REQUIRED ACTION:
Exact reproduction of the following data is required.

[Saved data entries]
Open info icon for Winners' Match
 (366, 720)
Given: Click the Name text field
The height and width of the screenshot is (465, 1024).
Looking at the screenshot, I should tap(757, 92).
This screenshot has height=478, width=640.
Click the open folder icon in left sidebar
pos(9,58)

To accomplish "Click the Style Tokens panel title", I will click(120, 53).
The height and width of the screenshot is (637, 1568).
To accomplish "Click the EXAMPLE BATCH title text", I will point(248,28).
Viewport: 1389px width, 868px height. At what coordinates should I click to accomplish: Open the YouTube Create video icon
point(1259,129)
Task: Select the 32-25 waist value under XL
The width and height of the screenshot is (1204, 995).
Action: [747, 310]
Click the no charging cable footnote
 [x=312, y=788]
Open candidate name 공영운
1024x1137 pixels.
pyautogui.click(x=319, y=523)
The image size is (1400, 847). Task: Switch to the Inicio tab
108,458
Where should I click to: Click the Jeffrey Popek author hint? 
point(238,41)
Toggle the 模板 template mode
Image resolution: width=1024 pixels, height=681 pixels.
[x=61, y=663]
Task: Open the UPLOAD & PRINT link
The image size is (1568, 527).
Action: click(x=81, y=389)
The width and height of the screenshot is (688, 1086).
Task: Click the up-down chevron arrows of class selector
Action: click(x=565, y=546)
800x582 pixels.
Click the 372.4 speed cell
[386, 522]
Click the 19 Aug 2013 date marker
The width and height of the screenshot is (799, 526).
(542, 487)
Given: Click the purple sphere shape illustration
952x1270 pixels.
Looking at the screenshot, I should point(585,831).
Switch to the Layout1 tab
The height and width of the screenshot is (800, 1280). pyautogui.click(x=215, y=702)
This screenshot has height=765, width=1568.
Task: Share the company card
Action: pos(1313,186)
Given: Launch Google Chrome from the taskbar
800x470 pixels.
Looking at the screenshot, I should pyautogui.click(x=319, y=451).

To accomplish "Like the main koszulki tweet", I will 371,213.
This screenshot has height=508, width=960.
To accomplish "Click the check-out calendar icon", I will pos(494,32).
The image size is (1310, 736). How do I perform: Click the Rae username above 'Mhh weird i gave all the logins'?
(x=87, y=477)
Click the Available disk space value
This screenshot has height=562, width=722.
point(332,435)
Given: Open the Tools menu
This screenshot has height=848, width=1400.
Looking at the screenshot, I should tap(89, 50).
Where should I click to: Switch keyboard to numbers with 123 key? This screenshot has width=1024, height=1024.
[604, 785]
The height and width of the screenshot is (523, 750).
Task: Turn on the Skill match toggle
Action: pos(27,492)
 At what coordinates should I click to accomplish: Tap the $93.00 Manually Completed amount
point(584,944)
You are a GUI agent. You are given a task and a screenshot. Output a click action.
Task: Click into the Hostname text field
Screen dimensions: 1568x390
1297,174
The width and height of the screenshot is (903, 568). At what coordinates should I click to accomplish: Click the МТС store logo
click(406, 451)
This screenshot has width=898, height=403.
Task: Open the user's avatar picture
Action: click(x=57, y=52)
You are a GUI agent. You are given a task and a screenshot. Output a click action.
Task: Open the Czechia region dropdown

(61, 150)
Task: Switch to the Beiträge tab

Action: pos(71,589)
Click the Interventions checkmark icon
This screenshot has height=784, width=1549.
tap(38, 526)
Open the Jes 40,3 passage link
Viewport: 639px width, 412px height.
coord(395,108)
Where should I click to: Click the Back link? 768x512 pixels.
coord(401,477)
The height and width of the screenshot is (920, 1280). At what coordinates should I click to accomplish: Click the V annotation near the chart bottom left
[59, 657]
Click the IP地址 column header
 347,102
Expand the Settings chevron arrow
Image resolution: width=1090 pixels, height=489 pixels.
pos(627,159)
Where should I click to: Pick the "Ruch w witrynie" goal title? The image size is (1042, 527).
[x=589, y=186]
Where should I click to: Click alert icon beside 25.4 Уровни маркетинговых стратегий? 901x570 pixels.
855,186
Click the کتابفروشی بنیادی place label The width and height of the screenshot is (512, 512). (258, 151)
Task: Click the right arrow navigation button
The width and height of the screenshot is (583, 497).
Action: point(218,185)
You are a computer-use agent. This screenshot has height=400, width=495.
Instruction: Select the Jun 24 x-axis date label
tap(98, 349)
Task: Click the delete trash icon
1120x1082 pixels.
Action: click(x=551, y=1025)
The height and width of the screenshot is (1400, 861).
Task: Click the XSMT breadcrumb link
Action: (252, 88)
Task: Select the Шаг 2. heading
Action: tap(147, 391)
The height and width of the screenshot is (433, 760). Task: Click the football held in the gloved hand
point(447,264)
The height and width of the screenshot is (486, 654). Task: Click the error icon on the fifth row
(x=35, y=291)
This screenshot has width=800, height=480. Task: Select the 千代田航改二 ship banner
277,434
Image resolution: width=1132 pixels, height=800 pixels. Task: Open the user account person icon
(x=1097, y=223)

YOUR RESPONSE:
Open info icon for Winners' Match
 (366, 720)
Given: Click the Name text field
The height and width of the screenshot is (465, 1024).
Looking at the screenshot, I should tap(757, 92).
This screenshot has height=478, width=640.
Click the open folder icon in left sidebar
pos(9,58)

To accomplish "Click the Style Tokens panel title", I will click(120, 53).
The height and width of the screenshot is (637, 1568).
To accomplish "Click the EXAMPLE BATCH title text", I will point(248,28).
Viewport: 1389px width, 868px height. At what coordinates should I click to accomplish: Open the YouTube Create video icon
point(1259,129)
Task: Select the 32-25 waist value under XL
The width and height of the screenshot is (1204, 995).
Action: [747, 310]
Click the no charging cable footnote
 [x=312, y=788]
Open candidate name 공영운
1024x1137 pixels.
pyautogui.click(x=319, y=523)
The image size is (1400, 847). Task: Switch to the Inicio tab
108,458
Where should I click to: Click the Jeffrey Popek author hint? 
point(238,41)
Toggle the 模板 template mode
Image resolution: width=1024 pixels, height=681 pixels.
[x=61, y=663]
Task: Open the UPLOAD & PRINT link
The image size is (1568, 527).
Action: click(x=81, y=389)
The width and height of the screenshot is (688, 1086).
Task: Click the up-down chevron arrows of class selector
Action: click(x=565, y=546)
800x582 pixels.
Click the 372.4 speed cell
[386, 522]
Click the 19 Aug 2013 date marker
The width and height of the screenshot is (799, 526).
(542, 487)
Given: Click the purple sphere shape illustration
952x1270 pixels.
Looking at the screenshot, I should point(585,831).
Switch to the Layout1 tab
The height and width of the screenshot is (800, 1280). pyautogui.click(x=215, y=702)
This screenshot has height=765, width=1568.
Task: Share the company card
Action: pos(1313,186)
Given: Launch Google Chrome from the taskbar
800x470 pixels.
Looking at the screenshot, I should pyautogui.click(x=319, y=451).

To accomplish "Like the main koszulki tweet", I will 371,213.
This screenshot has height=508, width=960.
To accomplish "Click the check-out calendar icon", I will pos(494,32).
The image size is (1310, 736). How do I perform: Click the Rae username above 'Mhh weird i gave all the logins'?
(x=87, y=477)
Click the Available disk space value
This screenshot has height=562, width=722.
point(332,435)
Given: Open the Tools menu
This screenshot has height=848, width=1400.
Looking at the screenshot, I should tap(89, 50).
Where should I click to: Switch keyboard to numbers with 123 key? This screenshot has width=1024, height=1024.
[604, 785]
The height and width of the screenshot is (523, 750).
Task: Turn on the Skill match toggle
Action: pos(27,492)
 At what coordinates should I click to accomplish: Tap the $93.00 Manually Completed amount
point(584,944)
You are a GUI agent. You are given a task and a screenshot. Output a click action.
Task: Click into the Hostname text field
Screen dimensions: 1568x390
1297,174
The width and height of the screenshot is (903, 568). At what coordinates should I click to accomplish: Click the МТС store logo
click(406, 451)
This screenshot has width=898, height=403.
Task: Open the user's avatar picture
Action: click(x=57, y=52)
You are a GUI agent. You are given a task and a screenshot. Output a click action.
Task: Open the Czechia region dropdown

(61, 150)
Task: Switch to the Beiträge tab

Action: pos(71,589)
Click the Interventions checkmark icon
This screenshot has height=784, width=1549.
tap(38, 526)
Open the Jes 40,3 passage link
Viewport: 639px width, 412px height.
coord(395,108)
Where should I click to: Click the Back link? 768x512 pixels.
coord(401,477)
The height and width of the screenshot is (920, 1280). At what coordinates should I click to accomplish: Click the V annotation near the chart bottom left
[59, 657]
Click the IP地址 column header
 347,102
Expand the Settings chevron arrow
Image resolution: width=1090 pixels, height=489 pixels.
pos(627,159)
Where should I click to: Pick the "Ruch w witrynie" goal title? The image size is (1042, 527).
[x=589, y=186]
Where should I click to: Click alert icon beside 25.4 Уровни маркетинговых стратегий? 901x570 pixels.
855,186
Click the کتابفروشی بنیادی place label The width and height of the screenshot is (512, 512). (258, 151)
Task: Click the right arrow navigation button
The width and height of the screenshot is (583, 497).
Action: point(218,185)
You are a computer-use agent. This screenshot has height=400, width=495.
Instruction: Select the Jun 24 x-axis date label
tap(98, 349)
Task: Click the delete trash icon
1120x1082 pixels.
Action: click(x=551, y=1025)
The height and width of the screenshot is (1400, 861).
Task: Click the XSMT breadcrumb link
Action: (252, 88)
Task: Select the Шаг 2. heading
Action: tap(147, 391)
The height and width of the screenshot is (433, 760). Task: Click the football held in the gloved hand
point(447,264)
The height and width of the screenshot is (486, 654). Task: Click the error icon on the fifth row
(x=35, y=291)
This screenshot has width=800, height=480. Task: Select the 千代田航改二 ship banner
277,434
Image resolution: width=1132 pixels, height=800 pixels. Task: Open the user account person icon
(x=1097, y=223)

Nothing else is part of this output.